Desse modo, participou das obras públicas mais importantes da época, como o Aeroporto do Galeão e o Metrô do Rio de Janeiro, a Rodovia dos Imigrantes e o Anel Rodoviário de São Paulo – batizado de “Cebolão” –, a Ferrovia do Aço, a Rodovia Belém-Brasília, além de Foz do Areia e outras grandes usinas hidrelétricas.
Em junho de 1974, a CBPO foi abalada pela morte de Oscar Americano, aos 66 anos de idade. Ele sempre esteve diretamente no comando da empresa e nunca deixou de procurar novas frentes de negócio e oportunidades de crescimento para a construtora. Um ano antes, ele realizara mais uma empreitada arrojada. No dia 8 de março de 1973, a CBPO era declarada vencedora da concorrência pública internacional para construir a Barragem de Yguazu e a Central Hidrelétrica de Acaray II, no Paraguai, tornando-se, assim, uma empresa internacional.

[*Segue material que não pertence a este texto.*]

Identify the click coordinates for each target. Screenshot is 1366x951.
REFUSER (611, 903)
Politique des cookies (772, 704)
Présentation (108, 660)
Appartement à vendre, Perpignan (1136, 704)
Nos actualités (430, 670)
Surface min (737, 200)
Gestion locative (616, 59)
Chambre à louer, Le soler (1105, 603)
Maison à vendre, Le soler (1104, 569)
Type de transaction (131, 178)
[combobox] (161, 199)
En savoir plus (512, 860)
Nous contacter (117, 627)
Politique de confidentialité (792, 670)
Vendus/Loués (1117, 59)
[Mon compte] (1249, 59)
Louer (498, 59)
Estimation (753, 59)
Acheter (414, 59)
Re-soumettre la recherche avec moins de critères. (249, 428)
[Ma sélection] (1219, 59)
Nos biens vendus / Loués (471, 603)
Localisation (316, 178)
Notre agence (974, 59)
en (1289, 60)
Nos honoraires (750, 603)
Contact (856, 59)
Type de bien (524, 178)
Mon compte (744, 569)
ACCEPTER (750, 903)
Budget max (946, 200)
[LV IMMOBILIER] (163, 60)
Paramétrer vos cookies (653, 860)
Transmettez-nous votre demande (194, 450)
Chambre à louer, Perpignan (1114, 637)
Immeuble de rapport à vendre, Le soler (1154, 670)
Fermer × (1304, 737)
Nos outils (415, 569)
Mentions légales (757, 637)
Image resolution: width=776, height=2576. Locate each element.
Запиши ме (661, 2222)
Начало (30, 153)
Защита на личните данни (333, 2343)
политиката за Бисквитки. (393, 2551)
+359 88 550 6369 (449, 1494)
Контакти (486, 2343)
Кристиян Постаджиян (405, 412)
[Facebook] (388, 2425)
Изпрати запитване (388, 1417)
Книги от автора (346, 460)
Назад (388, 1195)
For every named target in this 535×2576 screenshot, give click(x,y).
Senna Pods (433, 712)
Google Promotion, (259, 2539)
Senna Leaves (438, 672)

Com a morte de seu fundador, Mário Pimenta Camargo torna-se presidente da CBPO, e Aluízio Rebello de Araújo, seu vice-presidente. Esse momento coincide com a construção do Aeroporto do Galeão, na qual a empresa participava ao lado da Construtora Norberto Odebrecht — CNO. A convivência no canteiro de obras e o envolvimento no mesmo projeto mostraram que as duas empresas poderiam ter aspectos comuns e, em 1980, ambas decidiram unir suas potencialidades.